**TASK:**
Render every line of the material below as a Markdown table with the columns "Row" and "Line," numbering the rows and skipping blank lines. Omit the pictures from the table.

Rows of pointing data
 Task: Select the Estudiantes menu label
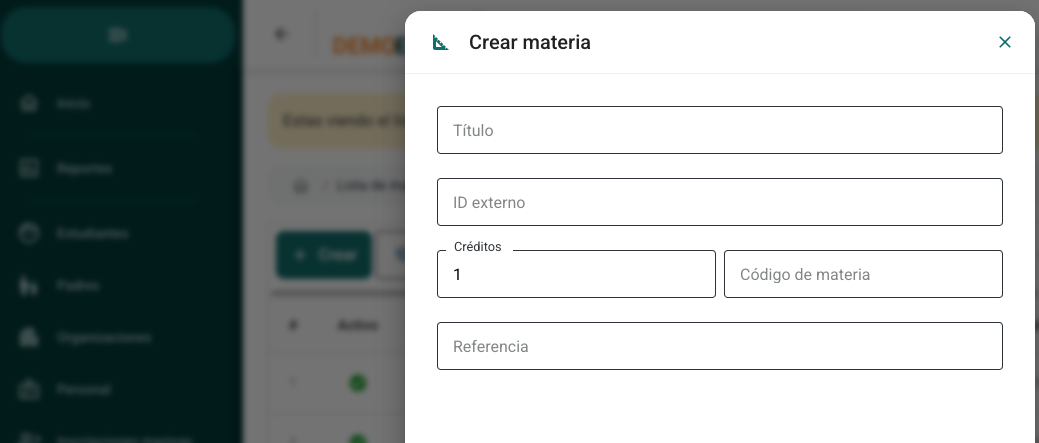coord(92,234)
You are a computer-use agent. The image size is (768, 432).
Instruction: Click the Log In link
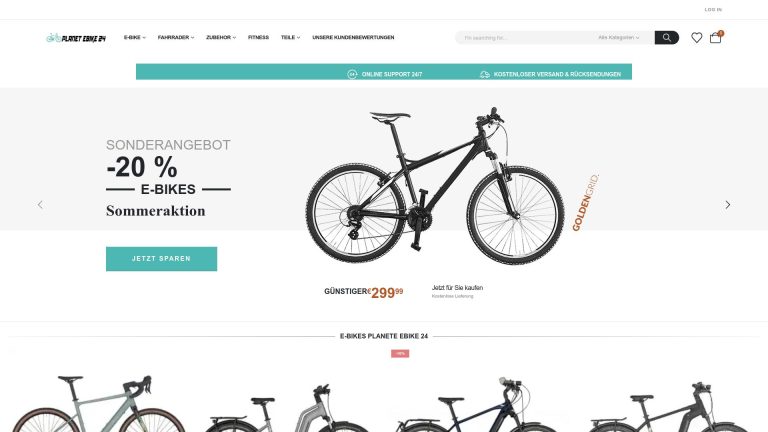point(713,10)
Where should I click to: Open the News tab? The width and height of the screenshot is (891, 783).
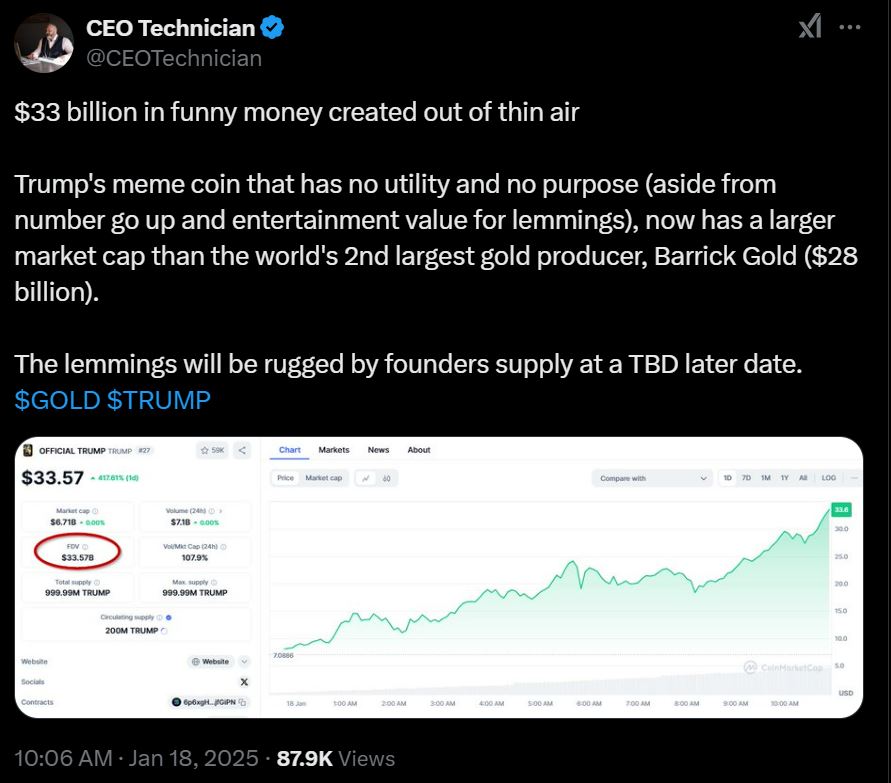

**COMPLETED TASK:**
| Row | Line |
|---|---|
| 1 |  Task: Select the Estudiantes menu label |
| 2 | coord(92,234) |
| 3 | You are a computer-use agent. The image size is (768, 432). |
| 4 | Instruction: Click the Log In link |
| 5 | point(713,10) |
| 6 | Where should I click to: Open the News tab? The width and height of the screenshot is (891, 783). |